PROFESSOR EMILY SPOTTSWOOD’S ARTICLE ACCEPTED FOR PUBLICATION BY TULANE LAW REVIEW

Professor Emily SpottswoodMay 2024 — Professor Emily Spottswood’s article, “Victims as Fact-Finders,” was accepted for publication in Volume 99 of the Tulane Law Review.

Emily Spottswood is a Visiting Professor at Penn State Dickinson Law, and her work focuses on issues relating to the fairness of the trial process. In “Victims as Fact-Finders,” she discusses the widespread tendency of both attorneys and judges to exclude the victims of past crimes from serving as jurors in criminal cases. Her article first illustrates the pervasiveness of the practice, which can arise either through a trial judge’s power to exclude jurors for cause based on potential bias, as well as through the use of peremptory strikes by trial counsel. She then shows the many harms that flow from the practice of victim-exclusion. In particular, she shows that excluding victims undermines the legitimacy of the trial process, that it worsens existing tendencies to under-represent members of marginalized communities on juries, and that it transmits harmful messages regarding the status and equality of victims as members of our civic polity. In addition, she illustrates the flaws in the oft-assumed justification for excluding victims, which is that their alleged partiality towards other victims will corrode the accuracy of trial verdicts. To the contrary, she shows how the unique knowledge that victims have as a result of their painful experiences can enrich deliberations and improve a jury’s ability to determine the truth or falsity of allegations. She concludes the piece by offering practical ways that judges can encourage jury service by victims who are willing, without creating undue risk of further traumatization through their service. She previously presented an early version of this paper at the Evidence Summer Workshop at Vanderbilt University in May of 2023.
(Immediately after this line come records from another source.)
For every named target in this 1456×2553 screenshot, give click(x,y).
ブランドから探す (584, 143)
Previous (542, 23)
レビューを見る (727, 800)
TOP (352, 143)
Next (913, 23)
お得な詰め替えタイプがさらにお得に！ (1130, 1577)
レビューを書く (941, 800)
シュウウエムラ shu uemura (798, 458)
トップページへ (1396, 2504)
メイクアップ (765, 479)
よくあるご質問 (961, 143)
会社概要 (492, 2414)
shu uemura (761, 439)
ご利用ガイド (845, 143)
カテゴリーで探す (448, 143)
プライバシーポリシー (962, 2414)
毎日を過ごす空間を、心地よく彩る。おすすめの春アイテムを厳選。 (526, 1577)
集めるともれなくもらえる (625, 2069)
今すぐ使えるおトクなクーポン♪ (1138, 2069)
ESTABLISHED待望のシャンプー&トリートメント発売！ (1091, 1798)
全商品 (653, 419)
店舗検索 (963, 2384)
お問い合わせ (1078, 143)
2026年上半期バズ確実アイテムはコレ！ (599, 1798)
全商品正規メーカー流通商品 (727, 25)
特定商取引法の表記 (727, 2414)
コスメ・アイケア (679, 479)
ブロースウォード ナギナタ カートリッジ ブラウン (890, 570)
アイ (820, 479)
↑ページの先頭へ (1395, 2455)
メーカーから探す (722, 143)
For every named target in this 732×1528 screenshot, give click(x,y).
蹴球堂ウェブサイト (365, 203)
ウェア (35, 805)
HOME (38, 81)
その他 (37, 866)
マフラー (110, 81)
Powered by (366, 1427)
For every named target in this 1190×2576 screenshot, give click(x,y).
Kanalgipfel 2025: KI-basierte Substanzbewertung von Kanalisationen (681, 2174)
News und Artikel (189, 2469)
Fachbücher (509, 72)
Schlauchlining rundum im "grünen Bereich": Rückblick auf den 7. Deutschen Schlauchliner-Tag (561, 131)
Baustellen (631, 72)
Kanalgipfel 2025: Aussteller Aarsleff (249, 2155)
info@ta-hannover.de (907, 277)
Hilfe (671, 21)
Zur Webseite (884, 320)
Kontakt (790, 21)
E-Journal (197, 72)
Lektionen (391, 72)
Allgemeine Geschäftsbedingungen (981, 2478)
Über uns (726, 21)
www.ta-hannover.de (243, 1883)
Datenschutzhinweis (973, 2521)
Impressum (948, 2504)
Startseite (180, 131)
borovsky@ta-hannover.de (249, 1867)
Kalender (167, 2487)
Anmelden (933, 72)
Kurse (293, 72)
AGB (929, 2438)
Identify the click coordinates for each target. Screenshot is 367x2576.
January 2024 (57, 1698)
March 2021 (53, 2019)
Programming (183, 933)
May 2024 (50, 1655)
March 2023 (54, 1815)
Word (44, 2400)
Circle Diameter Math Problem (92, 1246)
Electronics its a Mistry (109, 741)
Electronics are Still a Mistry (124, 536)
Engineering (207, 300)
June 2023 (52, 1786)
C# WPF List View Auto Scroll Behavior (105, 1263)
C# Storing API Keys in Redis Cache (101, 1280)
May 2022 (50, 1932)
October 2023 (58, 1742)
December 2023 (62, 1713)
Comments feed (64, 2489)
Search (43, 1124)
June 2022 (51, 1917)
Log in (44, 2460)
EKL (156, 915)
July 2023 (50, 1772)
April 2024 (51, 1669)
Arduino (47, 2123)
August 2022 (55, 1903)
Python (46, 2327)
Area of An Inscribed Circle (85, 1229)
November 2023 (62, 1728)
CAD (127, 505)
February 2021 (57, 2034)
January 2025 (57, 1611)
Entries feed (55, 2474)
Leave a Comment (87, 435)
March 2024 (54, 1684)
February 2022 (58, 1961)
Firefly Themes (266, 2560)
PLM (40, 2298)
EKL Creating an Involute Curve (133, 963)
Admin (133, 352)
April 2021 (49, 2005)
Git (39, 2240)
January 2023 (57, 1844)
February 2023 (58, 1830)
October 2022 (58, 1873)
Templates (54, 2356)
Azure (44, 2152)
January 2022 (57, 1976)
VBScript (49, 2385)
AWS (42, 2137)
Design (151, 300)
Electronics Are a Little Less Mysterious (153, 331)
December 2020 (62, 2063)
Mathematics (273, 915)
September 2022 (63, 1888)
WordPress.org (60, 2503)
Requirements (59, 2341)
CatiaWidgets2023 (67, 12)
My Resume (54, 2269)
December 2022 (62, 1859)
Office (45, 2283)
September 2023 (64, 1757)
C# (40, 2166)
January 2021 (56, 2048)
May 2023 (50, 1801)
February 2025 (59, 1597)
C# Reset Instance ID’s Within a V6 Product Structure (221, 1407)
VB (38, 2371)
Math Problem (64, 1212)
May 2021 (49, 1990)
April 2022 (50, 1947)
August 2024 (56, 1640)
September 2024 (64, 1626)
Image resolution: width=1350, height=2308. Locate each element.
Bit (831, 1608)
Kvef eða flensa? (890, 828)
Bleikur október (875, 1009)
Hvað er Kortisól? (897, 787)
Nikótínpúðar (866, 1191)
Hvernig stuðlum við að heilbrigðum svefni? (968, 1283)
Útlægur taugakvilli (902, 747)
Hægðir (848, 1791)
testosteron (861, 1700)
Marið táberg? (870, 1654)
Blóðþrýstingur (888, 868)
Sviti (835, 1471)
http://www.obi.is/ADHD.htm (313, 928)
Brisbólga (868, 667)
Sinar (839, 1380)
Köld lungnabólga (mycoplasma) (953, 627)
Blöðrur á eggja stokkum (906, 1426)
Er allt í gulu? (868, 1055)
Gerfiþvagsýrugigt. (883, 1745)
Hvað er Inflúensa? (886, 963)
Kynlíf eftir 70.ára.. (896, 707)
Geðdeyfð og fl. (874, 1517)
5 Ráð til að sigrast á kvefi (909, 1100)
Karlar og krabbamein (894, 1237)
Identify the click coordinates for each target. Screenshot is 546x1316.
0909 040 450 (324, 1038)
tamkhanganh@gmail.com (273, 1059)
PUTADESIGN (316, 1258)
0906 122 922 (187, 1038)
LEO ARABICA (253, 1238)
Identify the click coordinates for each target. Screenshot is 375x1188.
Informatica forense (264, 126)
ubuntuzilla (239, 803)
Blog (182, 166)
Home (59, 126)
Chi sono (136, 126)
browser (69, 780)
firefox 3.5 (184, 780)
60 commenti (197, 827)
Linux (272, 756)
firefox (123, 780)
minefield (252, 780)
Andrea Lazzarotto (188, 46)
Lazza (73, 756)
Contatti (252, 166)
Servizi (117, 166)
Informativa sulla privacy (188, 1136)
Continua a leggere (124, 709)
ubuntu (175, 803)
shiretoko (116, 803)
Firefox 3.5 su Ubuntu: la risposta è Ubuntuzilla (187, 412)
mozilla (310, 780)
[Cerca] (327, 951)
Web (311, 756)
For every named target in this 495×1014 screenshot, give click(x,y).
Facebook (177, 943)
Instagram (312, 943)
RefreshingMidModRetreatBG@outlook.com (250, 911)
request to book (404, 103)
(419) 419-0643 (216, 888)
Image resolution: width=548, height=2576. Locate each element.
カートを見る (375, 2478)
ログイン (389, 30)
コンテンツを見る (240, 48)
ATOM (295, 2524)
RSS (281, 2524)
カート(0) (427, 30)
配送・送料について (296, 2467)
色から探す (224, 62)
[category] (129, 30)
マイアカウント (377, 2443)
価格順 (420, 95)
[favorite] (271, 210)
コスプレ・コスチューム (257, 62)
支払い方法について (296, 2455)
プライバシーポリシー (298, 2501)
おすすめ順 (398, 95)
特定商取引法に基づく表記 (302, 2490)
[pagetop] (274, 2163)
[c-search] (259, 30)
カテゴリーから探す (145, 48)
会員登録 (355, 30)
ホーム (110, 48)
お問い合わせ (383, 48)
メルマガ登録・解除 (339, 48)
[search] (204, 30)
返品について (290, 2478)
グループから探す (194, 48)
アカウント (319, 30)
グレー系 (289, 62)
Professor Emily Spottswood focuses her research on the process of fact-finding in courts, including issues in evidence law, jury decision-making, the structure of trials, and pre-trial procedure. One strand of her recent work focuses on probabilistic reasoning and the optimal structure of burdens of proof, arguing that varying sanctions continuously in response to varying levels of confidence in guilt has a number of important advantages relative to the all-or-nothing approach that presently predominates in our trial process. In other work, she has drawn attention to a number of structural biases in the design of jury trials, including problems that may stem from default approaches to the ordering of evidence as well as the suboptimality of standard jury instructions concerning conjunctive and disjunctive reasoning.